Variations on a Nilpotence Theorem of Hopkins and Mahowald

Abstract

It is a theorem of Hopkins and Mahowald that the nilpotence of $p$-torsion classes in $\mathbb{E}2$-ring spectra can be detected by the classical $H\mathbb{F}p$-Hurewicz homomorphism. On the other hand, the May Nilpotence Conjecture, recently proven by Mathew, Naumann, and Noel, shows that the nilpotence of a not-necessarily $p$-torsion class in an $\mathbb{E}\infty$-ring may be detected by the $H\mathbb{Z}$-Hurewicz homomorphism.
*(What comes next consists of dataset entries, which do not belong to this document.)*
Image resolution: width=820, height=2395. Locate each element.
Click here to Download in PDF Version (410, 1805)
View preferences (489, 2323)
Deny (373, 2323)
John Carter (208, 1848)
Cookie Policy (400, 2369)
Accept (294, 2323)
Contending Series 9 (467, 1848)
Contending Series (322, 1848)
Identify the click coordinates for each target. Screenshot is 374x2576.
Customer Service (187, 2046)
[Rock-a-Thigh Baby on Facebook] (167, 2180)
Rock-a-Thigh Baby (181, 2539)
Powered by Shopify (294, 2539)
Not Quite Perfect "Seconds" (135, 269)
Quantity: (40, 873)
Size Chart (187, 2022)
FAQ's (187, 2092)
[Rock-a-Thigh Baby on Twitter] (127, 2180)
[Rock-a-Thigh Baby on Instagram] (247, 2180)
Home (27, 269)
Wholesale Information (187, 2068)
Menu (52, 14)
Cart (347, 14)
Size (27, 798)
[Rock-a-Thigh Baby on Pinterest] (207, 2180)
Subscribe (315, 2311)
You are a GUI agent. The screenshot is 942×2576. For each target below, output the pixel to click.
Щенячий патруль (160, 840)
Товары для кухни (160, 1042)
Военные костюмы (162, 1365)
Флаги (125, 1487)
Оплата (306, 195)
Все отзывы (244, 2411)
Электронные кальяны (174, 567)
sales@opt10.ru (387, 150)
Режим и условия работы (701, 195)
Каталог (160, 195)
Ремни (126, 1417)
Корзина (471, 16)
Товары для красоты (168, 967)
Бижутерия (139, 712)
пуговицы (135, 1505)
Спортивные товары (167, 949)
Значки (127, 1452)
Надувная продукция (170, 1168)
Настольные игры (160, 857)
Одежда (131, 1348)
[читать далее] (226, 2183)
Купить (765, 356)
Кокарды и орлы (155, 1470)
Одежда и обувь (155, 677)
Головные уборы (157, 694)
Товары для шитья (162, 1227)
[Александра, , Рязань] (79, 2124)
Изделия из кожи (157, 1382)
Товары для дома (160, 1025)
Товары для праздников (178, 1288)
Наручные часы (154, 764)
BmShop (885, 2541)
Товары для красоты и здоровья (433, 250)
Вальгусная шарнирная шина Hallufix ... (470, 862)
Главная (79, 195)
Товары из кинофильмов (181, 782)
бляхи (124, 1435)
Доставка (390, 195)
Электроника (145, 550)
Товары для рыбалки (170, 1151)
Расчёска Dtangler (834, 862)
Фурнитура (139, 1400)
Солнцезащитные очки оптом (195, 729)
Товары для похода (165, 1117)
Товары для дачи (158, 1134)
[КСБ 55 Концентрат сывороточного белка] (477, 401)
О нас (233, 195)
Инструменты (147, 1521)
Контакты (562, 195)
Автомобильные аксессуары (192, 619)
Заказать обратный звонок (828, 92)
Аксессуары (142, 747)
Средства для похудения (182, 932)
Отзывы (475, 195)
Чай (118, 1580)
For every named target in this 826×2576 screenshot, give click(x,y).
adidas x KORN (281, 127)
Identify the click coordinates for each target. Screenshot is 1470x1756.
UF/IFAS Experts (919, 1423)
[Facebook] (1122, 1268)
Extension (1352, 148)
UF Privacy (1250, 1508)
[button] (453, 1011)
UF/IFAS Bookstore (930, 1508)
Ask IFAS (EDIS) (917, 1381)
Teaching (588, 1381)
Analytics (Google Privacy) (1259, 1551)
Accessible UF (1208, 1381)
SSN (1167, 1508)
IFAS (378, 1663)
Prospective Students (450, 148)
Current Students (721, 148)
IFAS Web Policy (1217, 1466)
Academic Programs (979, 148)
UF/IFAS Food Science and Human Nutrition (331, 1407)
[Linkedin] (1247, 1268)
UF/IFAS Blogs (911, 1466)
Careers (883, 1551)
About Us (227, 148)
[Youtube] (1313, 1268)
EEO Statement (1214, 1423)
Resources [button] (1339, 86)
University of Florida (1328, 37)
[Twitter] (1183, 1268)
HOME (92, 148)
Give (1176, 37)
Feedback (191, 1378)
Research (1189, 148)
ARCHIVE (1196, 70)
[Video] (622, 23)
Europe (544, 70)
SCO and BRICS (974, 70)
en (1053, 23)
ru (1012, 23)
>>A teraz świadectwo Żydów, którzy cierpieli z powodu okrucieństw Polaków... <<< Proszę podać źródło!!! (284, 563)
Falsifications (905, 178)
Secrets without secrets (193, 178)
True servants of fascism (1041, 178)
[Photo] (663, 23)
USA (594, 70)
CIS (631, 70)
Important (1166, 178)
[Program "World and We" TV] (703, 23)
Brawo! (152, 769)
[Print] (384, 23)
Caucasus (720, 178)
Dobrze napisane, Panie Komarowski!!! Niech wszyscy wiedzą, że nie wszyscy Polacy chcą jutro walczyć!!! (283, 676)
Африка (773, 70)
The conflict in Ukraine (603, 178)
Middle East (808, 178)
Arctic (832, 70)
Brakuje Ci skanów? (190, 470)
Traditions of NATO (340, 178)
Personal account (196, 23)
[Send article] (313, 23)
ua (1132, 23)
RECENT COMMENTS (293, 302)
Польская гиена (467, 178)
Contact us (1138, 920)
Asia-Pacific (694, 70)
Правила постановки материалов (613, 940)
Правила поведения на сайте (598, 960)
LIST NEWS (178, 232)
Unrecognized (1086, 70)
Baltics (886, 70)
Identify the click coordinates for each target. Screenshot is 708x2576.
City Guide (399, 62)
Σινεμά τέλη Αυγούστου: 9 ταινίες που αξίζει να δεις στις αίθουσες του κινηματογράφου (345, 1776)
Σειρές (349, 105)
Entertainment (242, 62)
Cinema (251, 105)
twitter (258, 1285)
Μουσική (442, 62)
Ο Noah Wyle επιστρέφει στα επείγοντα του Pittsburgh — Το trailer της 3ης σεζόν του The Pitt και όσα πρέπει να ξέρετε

Inspired by questions of Mathew, Naumann, and Noel, we investigate nilpotence in the homotopy of $\mathbb{E}n$-ring spectra with $2<n<\infty$. For all odd primes $p$ and all chromatic heights $h$, we use the Cohen-Moore-Neisendorfer theorem to construct examples of $K(h)$-local, $\mathbb{E}{2n-1}$-algebras with non-nilpotent $p^n$-torsion. We exploit the interaction of the Bousfield-Kuhn functor on odd spheres and Rezk's logarithm to show that our bound is sharp at height $1$, and remark on the situation at height $2$. We then turn our attention to the case $n=\infty$, where we refine the May Nilpotence Conjecture to the stronger statement that any $K(h)$-acyclic $\mathbb{E}\infty$-ring must also be $K(h+1)$-acyclic. This affirms a conjecture of Mark Hovey, and may be viewed as a restriction on the sorts of mixed characteristics that can appear in $\mathbb{E}_\infty$-ring spectra. Finally, we discuss an ongoing project, joint with Dylan Wilson, to extend the original Hopkins--Mahowald theorem to an equivariant setting.